A luta para convalescer em condições de vida precárias

As condições de vida indignas dos centros que abrigam pessoas que chegaram à ilha de Lesbos, Grécia, têm um impacto devastador na saúde mental delas, como é descrito neste relato, assinado pela equipa de saúde mental da MSF no local

©️ MSF

“No Dia Mundial da Saúde Mental, 10 de outubro, é importante reconhecer os desafios enfrentados por pessoas em vulnerabilidade, como quem chega à ilha de Lesbos em busca de segurança e acaba a viver num Centro de Acesso Fechado e Controlado. São dificuldades decorrentes das condições de vida precárias, que têm um impacto na saúde mental delas. Queremos aproveitar esta oportunidade para enfatizar a importância do apoio comunitário: o que pode fazer para promover a resiliência e ajudar na recuperação.

As condições de vida que os nossos pacientes enfrentam são, muitas vezes, terríveis. As pessoas a quem prestamos apoio não só carregam as cicatrizes das viagens que fizeram, como também transportam o peso da incerteza sobre o futuro que as espera. Sentem-se privadas da liberdade de escolher ou controlar o que fazem. Não podem tomar nenhuma decisão – desde a comida que comem até ao tempo que passam a tomar banho. É um acesso limitado a necessidades básicas, água, alimentos, cuidados médicos e roupas, que cria um estado constante de insegurança.

Enquanto isso, essas condições de vida podem ser lembretes de traumas passados, desencadeando memórias e sentimentos angustiantes.

Já considerou que o som agitado de um vento forte, ou de ondas do mar, pode evocar memórias traumáticas de uma viagem feita num pequeno barco até esta ilha? E agora, a viver numa tenda ao lado do mar, os nossos pacientes revivem esse pesadelo a noite toda.

Além disso, a incerteza em torno dos procedimentos de asilo aumenta este fardo psicológico. A falta de clareza sobre os processos pode amplificar a ansiedade e o medo, especialmente quando são excessivamente apressados ou burocratizados. As barreiras linguísticas e diferenças culturais agravam tudo isto e inibem o acesso a serviços de apoio disponíveis. Tudo isso torna mais difícil uma pessoa defender as necessidades que tem.

Através do nosso papel como psicólogos e assistentes sociais em Lesbos, esforçamo-nos para criar um ambiente seguro de apoio, onde os pacientes podem partilhar as histórias deles. As pessoas vêm até nós com sentimentos de stress, medo, perda e desesperança. É angustiante ver como tudo aquilo que viveram e enfrentam agora prejudica o bem-estar delas, levando, muitas vezes a transtornos de stress pós-traumático, depressão, ansiedade e psicose.

• **Instruções**
a) Resuma em duas frases o texto sobre a saúde mental de quem vive nos centros da ilha de Lesbos.
b) Retome o texto sobre a saúde mental em Lesbos a partir da última frase apresentada.
A listagem não é necessária para nenhuma das tarefas.

• **Dados registados**
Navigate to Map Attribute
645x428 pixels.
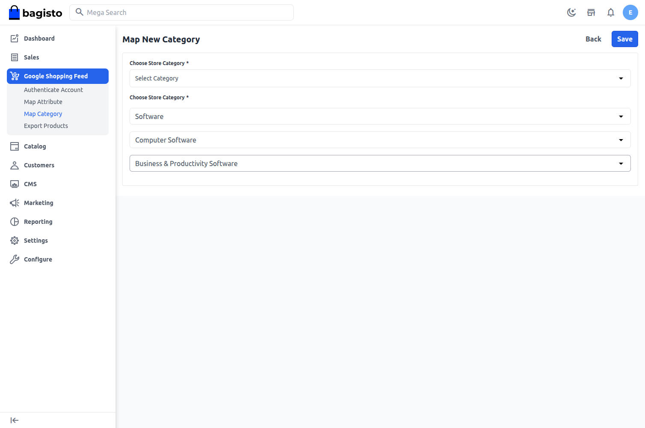43,101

• **Exercícios resolvidos**
a) As condições de vida precárias nos centros que abrigam quem chega à ilha de Lesbos, com acesso limitado a necessidades básicas e sem liberdade para tomar decisões, têm um impacto devastador na saúde mental destas pessoas e podem reavivar traumas passados. A incerteza dos procedimentos de asilo, as barreiras linguísticas e as diferenças culturais agravam esse fardo, e a equipa de saúde mental da MSF procura criar um ambiente seguro para pacientes que chegam com stress, medo, perda e desesperança.

b)
Tentamos construir uma relação de confiança com os nossos pacientes, compreendendo ao mesmo tempo que, para muitos, partilhar uma história pode ser assustador e difícil. Isso requer passarmos algum tempo com cada pessoa, o que é difícil, porque os moradores podem ser transferidos, de repente, do campo para o continente. Ainda assim, cada interação com eles traz novos conhecimentos sobre a resiliência do espírito humano. Também nos expõe às duras realidades da vida no campo.

O que dizer a uma jovem mãe que, depois de passar algum tempo sem abrigo, sozinha, a dormir grávida num parque na Turquia, acabou num campo sobrelotado onde não tem qualquer ideia sobre o futuro dela, nem do seu bebé?

Todas essas experiências ressaltam a necessidade de um apoio abrangente em saúde mental. As condições precárias que as pessoas aqui enfrentam não dizem apenas respeito a desafios físicos – são também crises de saúde mental à espera de explodir.

É crucial lutar por melhores condições de habitabilidade e acessos a serviços de saúde mental para todas as pessoas que chegam a Lesbos. Precisamos de criar um espaço onde a saúde mental é priorizada, onde a cura é possível e onde a dignidade de cada indivíduo é mantida.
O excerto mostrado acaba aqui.